◆ **Your task**: Reproduce the items from the line with "Where should I click to: Click the page" to the line with "[x=442, y=307]", changing "diagram" to "chart" and leaving everything else the same.

◆ **Available data**:
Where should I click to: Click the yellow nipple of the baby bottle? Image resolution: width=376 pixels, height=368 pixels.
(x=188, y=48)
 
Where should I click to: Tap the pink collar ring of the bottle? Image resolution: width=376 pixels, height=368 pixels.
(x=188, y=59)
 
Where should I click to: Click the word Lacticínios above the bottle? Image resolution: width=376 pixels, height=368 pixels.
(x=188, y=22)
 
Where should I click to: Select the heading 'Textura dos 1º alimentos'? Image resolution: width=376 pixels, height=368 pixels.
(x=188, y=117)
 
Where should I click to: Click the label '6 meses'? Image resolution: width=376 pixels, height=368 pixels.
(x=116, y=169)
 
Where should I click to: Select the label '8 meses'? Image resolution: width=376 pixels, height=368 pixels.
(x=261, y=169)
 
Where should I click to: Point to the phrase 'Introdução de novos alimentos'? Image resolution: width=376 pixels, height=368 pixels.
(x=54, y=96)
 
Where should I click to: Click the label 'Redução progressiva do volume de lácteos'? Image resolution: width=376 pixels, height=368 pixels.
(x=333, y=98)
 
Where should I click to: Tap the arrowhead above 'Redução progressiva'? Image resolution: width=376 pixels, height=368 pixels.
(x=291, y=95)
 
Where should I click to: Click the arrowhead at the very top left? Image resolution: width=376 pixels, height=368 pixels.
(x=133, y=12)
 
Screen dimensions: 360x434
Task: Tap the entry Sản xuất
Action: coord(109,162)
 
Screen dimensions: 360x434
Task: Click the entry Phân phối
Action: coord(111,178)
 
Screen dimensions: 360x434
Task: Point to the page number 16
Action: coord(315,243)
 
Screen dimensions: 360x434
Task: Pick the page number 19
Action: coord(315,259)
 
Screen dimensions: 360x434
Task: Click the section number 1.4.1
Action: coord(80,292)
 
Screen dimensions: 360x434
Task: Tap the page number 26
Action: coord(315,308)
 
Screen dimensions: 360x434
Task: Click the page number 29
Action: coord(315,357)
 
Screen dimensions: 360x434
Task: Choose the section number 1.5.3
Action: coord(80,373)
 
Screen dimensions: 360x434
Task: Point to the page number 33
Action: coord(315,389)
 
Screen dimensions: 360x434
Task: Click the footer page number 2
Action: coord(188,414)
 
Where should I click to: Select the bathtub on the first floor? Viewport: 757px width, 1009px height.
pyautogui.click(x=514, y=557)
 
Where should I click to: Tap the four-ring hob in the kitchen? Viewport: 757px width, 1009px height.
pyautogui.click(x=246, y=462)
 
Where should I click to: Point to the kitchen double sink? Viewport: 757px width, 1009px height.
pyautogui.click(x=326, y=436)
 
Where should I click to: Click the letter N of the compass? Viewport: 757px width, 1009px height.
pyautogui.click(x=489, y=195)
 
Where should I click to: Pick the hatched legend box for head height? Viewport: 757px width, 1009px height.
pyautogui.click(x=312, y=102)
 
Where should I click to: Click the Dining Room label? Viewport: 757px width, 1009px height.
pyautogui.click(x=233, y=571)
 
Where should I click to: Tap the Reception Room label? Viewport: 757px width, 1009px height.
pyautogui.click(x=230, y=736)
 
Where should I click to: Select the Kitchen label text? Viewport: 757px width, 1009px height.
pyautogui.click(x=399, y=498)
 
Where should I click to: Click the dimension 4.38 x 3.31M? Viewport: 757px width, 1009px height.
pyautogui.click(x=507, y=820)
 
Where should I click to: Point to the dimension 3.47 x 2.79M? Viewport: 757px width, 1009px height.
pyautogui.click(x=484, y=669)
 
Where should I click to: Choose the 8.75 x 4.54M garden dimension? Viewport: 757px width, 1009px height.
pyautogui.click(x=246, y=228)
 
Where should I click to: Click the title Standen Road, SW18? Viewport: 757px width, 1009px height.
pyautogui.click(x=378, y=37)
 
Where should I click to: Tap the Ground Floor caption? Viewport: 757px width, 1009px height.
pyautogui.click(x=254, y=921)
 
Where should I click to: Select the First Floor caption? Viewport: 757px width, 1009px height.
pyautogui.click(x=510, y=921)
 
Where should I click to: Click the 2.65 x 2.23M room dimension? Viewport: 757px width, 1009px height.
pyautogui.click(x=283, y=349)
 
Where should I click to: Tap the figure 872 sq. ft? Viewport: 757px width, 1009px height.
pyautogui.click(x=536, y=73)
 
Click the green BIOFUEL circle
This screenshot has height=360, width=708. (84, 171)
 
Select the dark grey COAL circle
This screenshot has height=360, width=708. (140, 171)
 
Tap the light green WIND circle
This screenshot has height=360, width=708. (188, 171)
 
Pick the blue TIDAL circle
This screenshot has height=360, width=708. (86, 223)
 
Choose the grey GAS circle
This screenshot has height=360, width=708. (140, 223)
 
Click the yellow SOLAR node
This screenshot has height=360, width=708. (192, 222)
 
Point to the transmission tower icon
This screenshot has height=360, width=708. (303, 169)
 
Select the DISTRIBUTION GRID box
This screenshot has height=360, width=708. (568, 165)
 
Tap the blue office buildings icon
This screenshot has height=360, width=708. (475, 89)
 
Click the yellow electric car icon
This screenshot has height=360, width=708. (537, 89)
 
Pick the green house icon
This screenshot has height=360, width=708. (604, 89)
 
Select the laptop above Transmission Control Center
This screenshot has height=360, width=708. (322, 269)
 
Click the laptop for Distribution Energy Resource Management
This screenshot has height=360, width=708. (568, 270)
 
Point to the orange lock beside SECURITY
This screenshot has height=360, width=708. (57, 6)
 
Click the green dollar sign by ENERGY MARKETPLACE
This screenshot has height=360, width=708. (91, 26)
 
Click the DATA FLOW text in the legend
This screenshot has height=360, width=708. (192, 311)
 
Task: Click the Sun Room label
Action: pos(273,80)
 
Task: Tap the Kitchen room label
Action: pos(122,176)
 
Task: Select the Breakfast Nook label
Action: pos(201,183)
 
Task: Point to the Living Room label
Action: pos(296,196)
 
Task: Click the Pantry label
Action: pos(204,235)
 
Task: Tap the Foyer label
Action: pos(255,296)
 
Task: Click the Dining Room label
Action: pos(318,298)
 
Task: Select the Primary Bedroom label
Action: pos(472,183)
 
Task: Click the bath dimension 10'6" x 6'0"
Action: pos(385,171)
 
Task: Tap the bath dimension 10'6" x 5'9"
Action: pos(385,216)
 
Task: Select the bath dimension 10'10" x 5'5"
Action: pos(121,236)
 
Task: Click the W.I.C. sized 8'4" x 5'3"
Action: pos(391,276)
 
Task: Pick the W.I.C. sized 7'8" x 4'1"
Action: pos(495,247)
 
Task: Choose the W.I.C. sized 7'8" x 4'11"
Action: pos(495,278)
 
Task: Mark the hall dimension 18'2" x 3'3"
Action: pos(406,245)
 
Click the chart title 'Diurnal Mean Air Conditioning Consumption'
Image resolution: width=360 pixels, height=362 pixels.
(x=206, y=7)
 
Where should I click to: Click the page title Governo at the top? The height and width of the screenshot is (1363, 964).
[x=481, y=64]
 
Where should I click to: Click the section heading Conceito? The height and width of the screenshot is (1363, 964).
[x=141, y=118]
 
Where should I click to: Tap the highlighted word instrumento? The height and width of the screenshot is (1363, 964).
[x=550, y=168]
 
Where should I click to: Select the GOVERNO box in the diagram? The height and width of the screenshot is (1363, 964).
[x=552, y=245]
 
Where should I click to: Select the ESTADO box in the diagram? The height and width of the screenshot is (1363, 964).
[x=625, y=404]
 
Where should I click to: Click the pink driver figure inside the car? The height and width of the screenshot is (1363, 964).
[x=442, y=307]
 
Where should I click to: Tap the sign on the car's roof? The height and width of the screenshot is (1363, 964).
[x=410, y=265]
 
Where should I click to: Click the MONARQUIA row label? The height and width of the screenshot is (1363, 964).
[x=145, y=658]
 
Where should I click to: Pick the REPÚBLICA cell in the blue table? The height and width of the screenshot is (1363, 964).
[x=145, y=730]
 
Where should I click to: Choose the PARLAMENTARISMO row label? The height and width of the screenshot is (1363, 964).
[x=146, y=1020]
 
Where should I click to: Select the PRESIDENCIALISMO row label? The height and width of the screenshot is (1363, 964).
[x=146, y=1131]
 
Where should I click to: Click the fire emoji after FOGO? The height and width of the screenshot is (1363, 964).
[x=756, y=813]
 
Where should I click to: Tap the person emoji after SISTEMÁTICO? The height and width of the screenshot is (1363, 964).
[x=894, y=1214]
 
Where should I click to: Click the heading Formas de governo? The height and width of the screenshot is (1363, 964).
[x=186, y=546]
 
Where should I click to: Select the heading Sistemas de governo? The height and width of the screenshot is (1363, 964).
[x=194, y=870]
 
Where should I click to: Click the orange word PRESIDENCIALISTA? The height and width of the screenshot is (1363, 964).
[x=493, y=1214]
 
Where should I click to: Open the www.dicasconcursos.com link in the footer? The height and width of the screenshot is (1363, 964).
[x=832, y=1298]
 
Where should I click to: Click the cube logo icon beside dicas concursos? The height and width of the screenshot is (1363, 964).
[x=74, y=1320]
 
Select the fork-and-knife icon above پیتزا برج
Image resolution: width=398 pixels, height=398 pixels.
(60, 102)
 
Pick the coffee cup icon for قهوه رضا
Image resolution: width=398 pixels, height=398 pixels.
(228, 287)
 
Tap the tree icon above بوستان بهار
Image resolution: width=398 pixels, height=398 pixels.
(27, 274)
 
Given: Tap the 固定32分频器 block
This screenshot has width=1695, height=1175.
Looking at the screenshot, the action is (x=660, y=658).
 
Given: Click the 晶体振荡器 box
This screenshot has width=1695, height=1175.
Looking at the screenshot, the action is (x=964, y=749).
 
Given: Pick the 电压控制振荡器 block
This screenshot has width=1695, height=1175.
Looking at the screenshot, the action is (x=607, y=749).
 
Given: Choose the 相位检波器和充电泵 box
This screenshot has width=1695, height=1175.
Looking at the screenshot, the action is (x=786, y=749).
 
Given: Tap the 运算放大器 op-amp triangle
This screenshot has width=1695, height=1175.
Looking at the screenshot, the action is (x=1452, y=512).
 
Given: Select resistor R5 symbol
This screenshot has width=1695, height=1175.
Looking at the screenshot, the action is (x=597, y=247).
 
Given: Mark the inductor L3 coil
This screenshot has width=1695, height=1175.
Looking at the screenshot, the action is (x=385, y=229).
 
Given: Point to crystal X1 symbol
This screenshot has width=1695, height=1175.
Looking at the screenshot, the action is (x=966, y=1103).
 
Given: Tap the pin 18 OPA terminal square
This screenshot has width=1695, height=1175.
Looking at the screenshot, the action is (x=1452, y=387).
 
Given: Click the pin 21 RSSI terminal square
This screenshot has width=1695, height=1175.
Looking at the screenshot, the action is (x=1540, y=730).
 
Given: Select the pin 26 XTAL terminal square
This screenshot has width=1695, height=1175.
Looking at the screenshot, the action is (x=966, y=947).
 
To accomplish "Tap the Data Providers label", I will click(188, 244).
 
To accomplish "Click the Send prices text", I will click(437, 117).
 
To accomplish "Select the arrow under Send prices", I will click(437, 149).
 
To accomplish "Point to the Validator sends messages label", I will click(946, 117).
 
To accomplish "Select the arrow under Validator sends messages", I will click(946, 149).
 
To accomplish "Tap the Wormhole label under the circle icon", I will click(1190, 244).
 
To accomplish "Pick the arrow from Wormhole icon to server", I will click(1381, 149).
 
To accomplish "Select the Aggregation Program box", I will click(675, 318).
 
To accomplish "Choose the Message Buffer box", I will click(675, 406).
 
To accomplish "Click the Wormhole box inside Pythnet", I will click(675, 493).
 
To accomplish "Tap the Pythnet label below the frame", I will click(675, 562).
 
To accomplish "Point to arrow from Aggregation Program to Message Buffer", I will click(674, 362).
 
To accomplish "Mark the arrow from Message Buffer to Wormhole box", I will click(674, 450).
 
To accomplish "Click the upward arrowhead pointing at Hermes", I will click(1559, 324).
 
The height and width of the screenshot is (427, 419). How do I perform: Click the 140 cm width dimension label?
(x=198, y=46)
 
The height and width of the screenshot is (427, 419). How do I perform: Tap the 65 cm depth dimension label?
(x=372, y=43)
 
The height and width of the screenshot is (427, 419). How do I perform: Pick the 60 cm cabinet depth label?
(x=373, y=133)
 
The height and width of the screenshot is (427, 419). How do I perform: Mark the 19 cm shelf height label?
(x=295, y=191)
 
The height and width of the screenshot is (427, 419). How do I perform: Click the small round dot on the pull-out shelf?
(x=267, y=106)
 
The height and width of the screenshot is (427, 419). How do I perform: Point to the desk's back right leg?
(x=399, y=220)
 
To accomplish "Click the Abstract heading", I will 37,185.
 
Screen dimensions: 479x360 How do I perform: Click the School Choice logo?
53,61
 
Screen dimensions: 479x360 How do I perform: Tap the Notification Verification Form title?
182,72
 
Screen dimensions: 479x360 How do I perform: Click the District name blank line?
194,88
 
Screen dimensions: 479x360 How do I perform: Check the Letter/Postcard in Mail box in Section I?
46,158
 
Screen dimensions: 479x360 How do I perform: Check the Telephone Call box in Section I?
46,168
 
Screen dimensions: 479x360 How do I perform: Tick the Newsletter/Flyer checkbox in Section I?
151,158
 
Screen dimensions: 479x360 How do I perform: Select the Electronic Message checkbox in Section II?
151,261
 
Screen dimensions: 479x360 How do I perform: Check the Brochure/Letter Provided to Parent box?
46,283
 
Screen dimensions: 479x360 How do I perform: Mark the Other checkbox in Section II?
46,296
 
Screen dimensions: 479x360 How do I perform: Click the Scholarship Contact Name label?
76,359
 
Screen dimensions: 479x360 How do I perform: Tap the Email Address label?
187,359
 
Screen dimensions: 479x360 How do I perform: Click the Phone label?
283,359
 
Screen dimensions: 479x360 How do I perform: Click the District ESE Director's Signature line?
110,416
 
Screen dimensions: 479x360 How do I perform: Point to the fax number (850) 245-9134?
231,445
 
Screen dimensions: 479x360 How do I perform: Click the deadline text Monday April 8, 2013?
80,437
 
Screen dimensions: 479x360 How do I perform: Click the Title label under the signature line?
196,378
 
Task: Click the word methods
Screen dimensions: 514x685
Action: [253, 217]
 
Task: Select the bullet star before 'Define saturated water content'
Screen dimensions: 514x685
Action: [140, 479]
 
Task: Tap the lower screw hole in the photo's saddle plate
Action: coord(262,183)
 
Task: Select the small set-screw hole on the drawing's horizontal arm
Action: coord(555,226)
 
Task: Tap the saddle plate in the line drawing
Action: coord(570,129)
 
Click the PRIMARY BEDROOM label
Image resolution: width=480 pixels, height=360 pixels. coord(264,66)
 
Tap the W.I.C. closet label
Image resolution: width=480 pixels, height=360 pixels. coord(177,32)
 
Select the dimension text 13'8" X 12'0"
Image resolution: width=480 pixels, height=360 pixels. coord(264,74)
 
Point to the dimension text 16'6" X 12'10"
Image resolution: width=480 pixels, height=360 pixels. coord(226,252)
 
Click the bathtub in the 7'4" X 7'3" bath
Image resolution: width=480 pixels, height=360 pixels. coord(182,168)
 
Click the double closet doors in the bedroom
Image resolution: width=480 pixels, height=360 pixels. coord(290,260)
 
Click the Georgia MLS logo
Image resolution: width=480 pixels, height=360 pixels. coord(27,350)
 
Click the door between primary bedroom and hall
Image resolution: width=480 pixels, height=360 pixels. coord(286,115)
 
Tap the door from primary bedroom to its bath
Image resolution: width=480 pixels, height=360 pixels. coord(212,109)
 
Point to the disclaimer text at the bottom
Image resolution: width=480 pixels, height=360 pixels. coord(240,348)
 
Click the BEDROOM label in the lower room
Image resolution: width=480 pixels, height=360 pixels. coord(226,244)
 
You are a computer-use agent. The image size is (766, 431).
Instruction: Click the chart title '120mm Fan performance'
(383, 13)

◆ **Worked solution**:
Where should I click to: Click the page title Governo at the top? The height and width of the screenshot is (1363, 964).
[x=481, y=64]
 
Where should I click to: Click the section heading Conceito? The height and width of the screenshot is (1363, 964).
[x=141, y=118]
 
Where should I click to: Tap the highlighted word instrumento? The height and width of the screenshot is (1363, 964).
[x=550, y=168]
 
Where should I click to: Select the GOVERNO box in the chart? The height and width of the screenshot is (1363, 964).
[x=552, y=245]
 
Where should I click to: Select the ESTADO box in the chart? The height and width of the screenshot is (1363, 964).
[x=625, y=404]
 
Where should I click to: Click the pink driver figure inside the car? The height and width of the screenshot is (1363, 964).
[x=442, y=307]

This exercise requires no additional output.